06:52 Joining the Air Force – The Responsibility of Lab Construction and Equipment Manufacturing
Pilchak:
When you joined the Air Force, tell us a little bit about some of your principal research activities when you first arrived.
Semiatin:
When I first arrived, I was actually hired to be the research leader of the metals processing group, or rather the materials processing group, because we did more than just metals. We did MMCs [metal-matrix composites], CMC [ceramic-matrix composites] processing, nonmetallic polymer processing but with a heavy emphasis on metallic materials, of course. I was hired as a senior scientist, near the top of the research ladder in those days; it was. We hadn't transitioned into the so-called lab demo personnel system yet. But, I was given somewhat of a carte blanche to organize the program, which was nice. Also, it turned out that the building that we were in was only three or four years old. Our lab, during 1991, had started transitioning from an old building, which was eventually demolished, to the building that we're in now. So, I was put in charge of overseeing the moving of equipment and setting up of the processing labs.

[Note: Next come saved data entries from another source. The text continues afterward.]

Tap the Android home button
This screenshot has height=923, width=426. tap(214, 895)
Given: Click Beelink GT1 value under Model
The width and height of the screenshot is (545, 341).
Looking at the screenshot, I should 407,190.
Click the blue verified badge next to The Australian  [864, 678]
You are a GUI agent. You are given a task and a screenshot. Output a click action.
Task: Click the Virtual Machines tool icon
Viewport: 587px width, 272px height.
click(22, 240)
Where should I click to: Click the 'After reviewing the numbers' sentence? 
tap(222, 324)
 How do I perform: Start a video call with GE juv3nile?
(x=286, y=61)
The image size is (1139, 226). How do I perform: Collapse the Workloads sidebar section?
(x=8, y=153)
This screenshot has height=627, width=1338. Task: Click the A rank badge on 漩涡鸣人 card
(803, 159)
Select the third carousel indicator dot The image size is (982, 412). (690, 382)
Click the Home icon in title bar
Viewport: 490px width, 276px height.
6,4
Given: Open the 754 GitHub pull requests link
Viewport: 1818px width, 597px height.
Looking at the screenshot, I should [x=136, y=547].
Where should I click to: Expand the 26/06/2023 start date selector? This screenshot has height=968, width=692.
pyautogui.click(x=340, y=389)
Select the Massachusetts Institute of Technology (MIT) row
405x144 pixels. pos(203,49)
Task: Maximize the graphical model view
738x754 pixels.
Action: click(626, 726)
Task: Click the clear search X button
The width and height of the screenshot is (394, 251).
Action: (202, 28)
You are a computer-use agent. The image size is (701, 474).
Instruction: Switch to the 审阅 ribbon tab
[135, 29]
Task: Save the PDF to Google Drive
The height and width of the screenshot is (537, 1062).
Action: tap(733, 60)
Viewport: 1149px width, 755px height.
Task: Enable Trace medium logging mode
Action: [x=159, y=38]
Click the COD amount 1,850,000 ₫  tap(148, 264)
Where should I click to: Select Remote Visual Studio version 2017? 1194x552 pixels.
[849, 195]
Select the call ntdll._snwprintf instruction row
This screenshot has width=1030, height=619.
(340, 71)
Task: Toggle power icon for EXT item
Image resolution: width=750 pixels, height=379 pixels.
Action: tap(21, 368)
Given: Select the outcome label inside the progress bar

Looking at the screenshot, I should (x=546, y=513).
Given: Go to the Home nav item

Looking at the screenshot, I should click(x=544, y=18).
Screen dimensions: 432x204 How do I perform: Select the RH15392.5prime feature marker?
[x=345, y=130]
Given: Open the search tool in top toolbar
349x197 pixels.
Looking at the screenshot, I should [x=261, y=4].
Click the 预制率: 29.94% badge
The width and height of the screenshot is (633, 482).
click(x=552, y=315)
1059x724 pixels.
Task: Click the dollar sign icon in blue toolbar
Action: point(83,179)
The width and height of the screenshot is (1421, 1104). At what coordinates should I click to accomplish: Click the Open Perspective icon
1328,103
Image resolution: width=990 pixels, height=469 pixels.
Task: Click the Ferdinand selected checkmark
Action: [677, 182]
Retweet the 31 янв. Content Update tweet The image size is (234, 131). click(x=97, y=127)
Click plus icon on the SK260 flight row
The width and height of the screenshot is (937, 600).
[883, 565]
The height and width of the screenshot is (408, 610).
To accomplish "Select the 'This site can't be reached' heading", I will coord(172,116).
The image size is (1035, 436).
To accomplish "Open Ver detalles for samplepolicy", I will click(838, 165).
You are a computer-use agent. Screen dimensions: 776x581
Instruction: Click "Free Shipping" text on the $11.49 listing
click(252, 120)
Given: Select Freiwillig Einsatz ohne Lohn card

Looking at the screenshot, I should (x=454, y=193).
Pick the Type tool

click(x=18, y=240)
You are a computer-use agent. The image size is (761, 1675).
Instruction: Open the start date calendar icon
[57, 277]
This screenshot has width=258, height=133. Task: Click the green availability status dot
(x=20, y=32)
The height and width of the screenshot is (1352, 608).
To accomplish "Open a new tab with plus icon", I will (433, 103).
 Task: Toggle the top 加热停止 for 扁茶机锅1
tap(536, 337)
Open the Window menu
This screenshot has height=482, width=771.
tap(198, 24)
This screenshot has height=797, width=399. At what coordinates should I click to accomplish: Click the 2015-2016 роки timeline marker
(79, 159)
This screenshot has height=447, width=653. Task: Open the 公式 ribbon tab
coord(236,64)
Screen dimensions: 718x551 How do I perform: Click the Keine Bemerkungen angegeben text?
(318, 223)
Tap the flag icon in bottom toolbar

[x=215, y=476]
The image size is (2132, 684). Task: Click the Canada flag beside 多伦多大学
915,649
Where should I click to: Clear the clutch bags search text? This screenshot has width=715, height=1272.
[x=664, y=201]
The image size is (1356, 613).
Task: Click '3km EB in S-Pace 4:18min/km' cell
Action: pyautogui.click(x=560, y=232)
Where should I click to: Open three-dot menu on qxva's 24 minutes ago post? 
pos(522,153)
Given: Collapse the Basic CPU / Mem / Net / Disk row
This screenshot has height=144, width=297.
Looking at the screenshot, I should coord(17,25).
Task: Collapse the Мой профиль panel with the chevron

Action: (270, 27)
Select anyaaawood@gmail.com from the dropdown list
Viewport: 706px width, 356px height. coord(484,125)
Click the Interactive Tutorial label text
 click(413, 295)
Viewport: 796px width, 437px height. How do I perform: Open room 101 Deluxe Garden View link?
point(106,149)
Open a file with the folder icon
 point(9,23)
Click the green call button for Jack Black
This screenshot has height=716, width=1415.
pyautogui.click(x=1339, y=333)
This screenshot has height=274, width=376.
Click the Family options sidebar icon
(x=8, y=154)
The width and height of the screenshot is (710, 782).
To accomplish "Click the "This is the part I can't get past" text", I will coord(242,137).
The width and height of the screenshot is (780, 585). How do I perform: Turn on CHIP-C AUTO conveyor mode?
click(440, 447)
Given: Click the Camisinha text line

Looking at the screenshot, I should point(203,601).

That was very nice, not only to have the responsibility and some of the authority for the research itself but also to oversee how the lab was constructed, how the layout was to be done in conjunction with some of the other government folks, of course. It turns out that, even when I was at Battelle, one of our government projects had been to make recommendations for the purchase of a new forging press. So, I knew its characteristics exactly, since Taylan Altan and I had actually written the spec for the press that was eventually bought by the Air Force. It was coincidental that the five or six years between spec-ing the press and my joining the Air Force was the same length of time it took to buy the press. And, I think six months after I got to the Air Force, we had a hole on the ground, and the press was delivered and placed into it.
In addition, some of the equipment that initially was going to be thrown out during the move from the old to the new building, I managed to save. We were able to get extra space for the lab, which is in a high bay area. Aside from the high bay area, we also started building new capabilities, especially in the area of hot workability. For example, we undertook to build an advanced hot compression system, a new torsion testing system, as well as looking at new characterization tools. I think we were some of the earliest users of, at least for aerospace alloys, electron backscatter diffraction methods to titanium.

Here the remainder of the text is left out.